Remédio contra o caos

Para desatar os nós do sistema nacional, três propostas de Reforma Tributária estão no Congresso. Na Câmara, a Proposta de Emenda Constitucional (PEC) 45, de autoria do deputado federal Baleia Rossi (MDB-SP), propõe unificar cinco tributos sobre o consumo (IPI, PIS, Cofins, ICMS e ISS) em um Imposto sobre Bens e Serviços (IBS), cobrado de forma não cumulativa e no destino final (onde efetivamente os produtos são consumidos). No Senado, a PEC 110/19, assinada pelo presidente da Casa, Davi Alcolumbre (DEM-AP) e outros 66 senadores, pretende substituir nove impostos (IPI, IOF, PIS, Pasep, Cofins, Cide-Combustíveis, salário-educação, ICMS e ISS) e criar um IBS, assim como o texto discutido na Câmara. No fim de julho, o governo entrou no debate tributário, enviando a primeira parte, de quatro no total, da sua proposta da reforma (Projeto de Lei 3.887/2020), que sugere a unificação dos tributos federais PIS e Cofins em uma Contribuição Social sobre Bens e Serviços (CBS).

Segundo o jurista Kiyoshi Harada, a proposta do governo já nasceu falha ao propor alíquotas diferentes entre os setores – 12% para indústria, comércio, setor de serviços, entre outros e 5,8% ao setor bancário. “Árvore que nasce torta não tem conserto. O que o setor bancário tem de diferente dos escritórios de advocacia, por exemplo?”, questiona. Ainda de acordo com Harada, a melhor medida seria a simplificação do sistema. “Não existe regime tributário bom ou ruim para o contribuinte, existe regime simples, de fácil compreensão de todas as suas regras.”

O aumento substancial da carga tributária sobre as empresas de lucro presumido – que, hoje, pagam 3,65% de PIS e Cofins (e passariam a pagar 12% caso o PL seja aprovado como está – e do setor de serviços também preocupa empresários e juristas, pois, neste momento de retomada econômica, impor ainda mais dificuldades às empresas pode custar o crescimento no curto e no médio prazos. “As empresas no lucro presumido serão muito prejudicadas. O que pode haver é uma migração e eternização das empresas no regime do Simples Nacional, impossibilitando o seu crescimento natural”, apontou o advogado tributarista Hamilton Dias de Souza.

Ordem de serviço A:
Responda com base no texto sobre a reforma tributária:
(i) Quantos tributos sobre o consumo a PEC 45 propõe unificar?
(ii) Que alíquota o projeto do governo prevê para o setor bancário?
(iii) Quanto as empresas de lucro presumido pagam hoje de PIS e Cofins?
Ordem de serviço B: Extraia do texto sobre a reforma tributária, sem nenhuma alteração, o trecho que começa com as palavras “O aumento substancial” e termina com “Dias de Souza.”.
As linhas de dados não são necessárias e podem ser ignoradas.

Extrato de dados:

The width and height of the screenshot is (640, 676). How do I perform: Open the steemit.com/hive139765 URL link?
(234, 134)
...
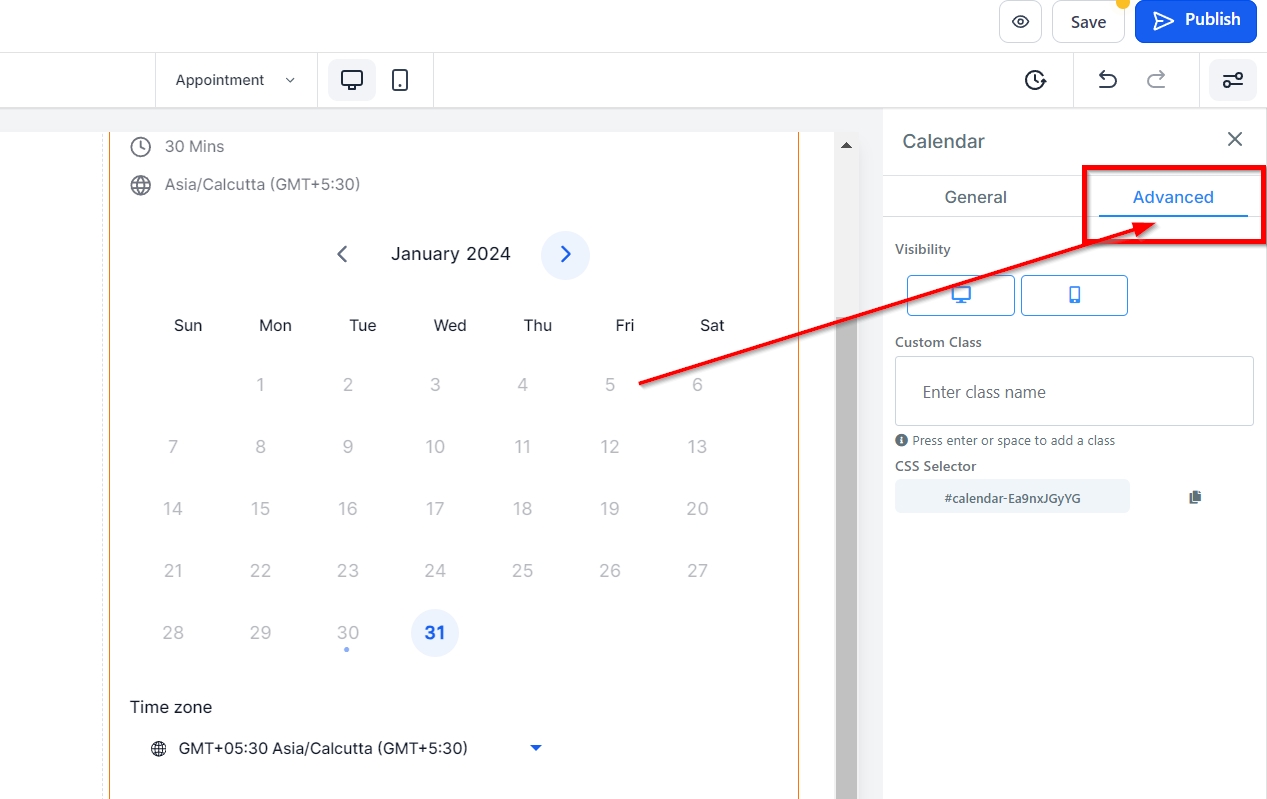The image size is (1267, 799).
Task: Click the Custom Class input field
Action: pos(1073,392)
==
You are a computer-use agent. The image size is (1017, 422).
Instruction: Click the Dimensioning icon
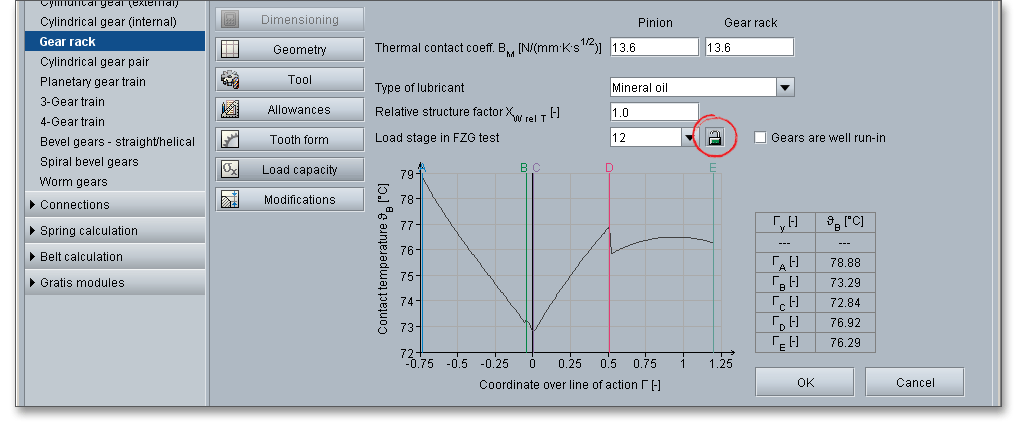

Resposta da tarefa A:
(i) Cinco: IPI, PIS, Cofins, ICMS e ISS.
(ii) 5,8%.
(iii) 3,65%.

Resposta da tarefa B:
O aumento substancial da carga tributária sobre as empresas de lucro presumido – que, hoje, pagam 3,65% de PIS e Cofins (e passariam a pagar 12% caso o PL seja aprovado como está – e do setor de serviços também preocupa empresários e juristas, pois, neste momento de retomada econômica, impor ainda mais dificuldades às empresas pode custar o crescimento no curto e no médio prazos. “As empresas no lucro presumido serão muito prejudicadas. O que pode haver é uma migração e eternização das empresas no regime do Simples Nacional, impossibilitando o seu crescimento natural”, apontou o advogado tributarista Hamilton Dias de Souza.